Middle East export refiners are in talks with downstream integrated players or specialized retailers in Asia to secure market outlets in the context of future changes in supply and demand.

We are also seeing attempts to better lock in value from deeper integration with petrochemicals, lubricants, or other specialties, which are directing the discussion to the next level.

So, Tufton Oceanic and Apicorp reiterate that they have analysed the trend long and hard before the launch of the shipping fund and their confidence in the fund does not only stem from current market trend but also from the fact that the five tankers purchased for the fund have long-terms contracts that will be in place until the closure of the fund.

“All five ships have been fully employed till the fund ends. The ships have been contracted for the entire term of the fund, which is five years . It is a key element to this fund. This helps in maximising returns to the investor and reducing the risks associated with the fund,” said Ahmad Bin Hamad Al-Nuaimi, Apicorp’s CEO.

Al-Nuaimi also says that Apicorp was convinced of the shipping fund as an investment vehicle largely because of Tufton Oceanic’s long history of investment in the shipping industry and the current trend of increased downstream activity in the region.

“All the five tankers purchased for the fund are employed either in pooling arrangements (collective pools of various owners) or alternatively on medium-term charter to credit worthy shipping companies.
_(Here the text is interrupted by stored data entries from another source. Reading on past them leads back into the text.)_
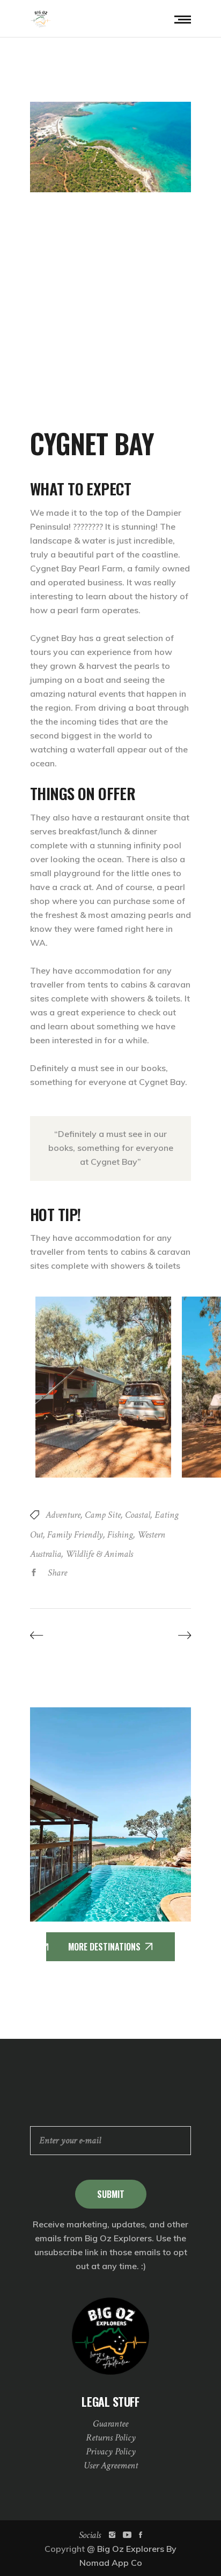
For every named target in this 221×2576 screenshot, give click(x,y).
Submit (110, 2194)
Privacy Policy (111, 2451)
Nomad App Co (110, 2562)
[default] (110, 147)
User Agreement (111, 2465)
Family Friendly (75, 1534)
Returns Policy (111, 2437)
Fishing (120, 1534)
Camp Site (103, 1515)
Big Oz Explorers (130, 2548)
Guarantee (110, 2423)
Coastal (137, 1515)
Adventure (63, 1515)
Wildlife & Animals (99, 1554)
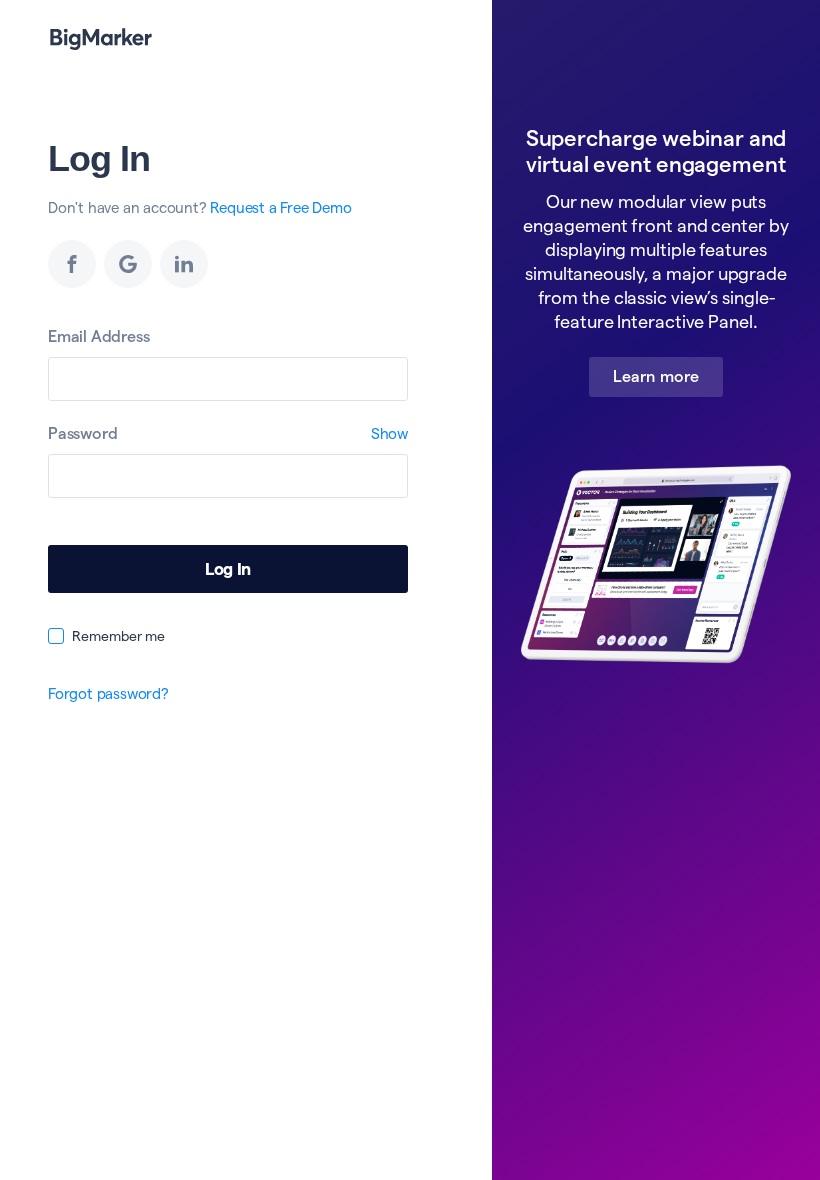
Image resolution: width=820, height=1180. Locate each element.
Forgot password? (108, 693)
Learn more (656, 376)
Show (389, 433)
So, they will trade internationally and will trade on established routes through the Middle East, Asia trades or possibly the trans-Atlantic trades,” he added.

Machin is positive about the fund’s outlook given the international shipping scenario today.
He says that while Norway has provided the most developed market for capital raising for shipping in recent years, and while; United States - based investment institutions have invested in the market, shipowners are still faced with considerable difficulties when seeking to raise funds. So, in those circumstances, for the shipping market accessing source of capital from the Middle East is a major step, he reckons.

“There have been a lot of attempts to launch a fund over the years, but not many have been successful. The preparedness of Apicorp to look at this sector of investment - is a significant development for the shipping market,” Machin concludes.